▶ 作業内容
1 – 猫の保護についての本文で、飼い主さんがしろちゃんに出会ったのはいつですか。
2 – 猫の保護についての本文を、「そして、家の中にいた旦那さん」という語句のある箇所から書き写し、「ら野良猫であったことが判明。」の後で止めてください。

甘えん坊で人懐っこいしろちゃんとの出会いを通し、飼い主さんは動物と暮らすことの重みを考えさせられました。
◆ガリガリに痩せた迷い猫を保護
2022年1月2日の夕方。飼い主さんが隣に住むおじいさんと話をしながら、雪だるまを作っていると、どこからか猫の鳴き声が。声が聞こえるほうに目を向けると、白くて小さな猫が物陰から現れました。
「一生懸命鳴きながら、私の足元を歩き回りました。骨が手に当たって痛いくらい、ガリガリでした」
保護したい。でも、明日から仕事もあるし、私はこの子を本当に救えるだろうか……。迷った飼い主さんは動画を撮り、近所に住む猫に詳しいMさんに相談。迷い猫ではないか、調べてもらうことにしました。
そして、家の中にいた旦那さんに事情を説明し、ひとまず、しろちゃんを保護。動画を見たMさんは、すぐにフードやトイレシート、猫砂などを持ってきてくれました。
「お隣さんも、差し入れを持ってきてくれました。我が家は山奥にあり、お店に行くには30分ほども車を走らせなければならないため、とても助けられました」
◆元野良猫であることが判明。生きるために我が家に辿りついた
結局、飼い主さんらしき情報に辿りつくことはできませんでしたが、調査をする中でしろちゃんは12月半ば頃から野良猫であったことが判明。
「お隣の息子さんが出会ったという、バス停から着いてきた猫に特徴が似ていました。その子は、息子さんが『うちには猫がいて、もう1匹は飼えないんだよ、ごめんね』と謝ると、付いてこなくなったそうです」
目撃情報があったバス停から、飼い主さん宅までは徒歩で15分ほどもかかる距離。

▶ 収集資料
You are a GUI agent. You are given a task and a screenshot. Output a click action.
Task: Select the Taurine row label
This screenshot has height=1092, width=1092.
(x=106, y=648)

▶ 作業ごとの結果
1 – 2022年1月2日の夕方です。

2 –
そして、家の中にいた旦那さんに事情を説明し、ひとまず、しろちゃんを保護。動画を見たMさんは、すぐにフードやトイレシート、猫砂などを持ってきてくれました。
「お隣さんも、差し入れを持ってきてくれました。我が家は山奥にあり、お店に行くには30分ほども車を走らせなければならないため、とても助けられました」
◆元野良猫であることが判明。生きるために我が家に辿りついた
結局、飼い主さんらしき情報に辿りつくことはできませんでしたが、調査をする中でしろちゃんは12月半ば頃から野良猫であったことが判明。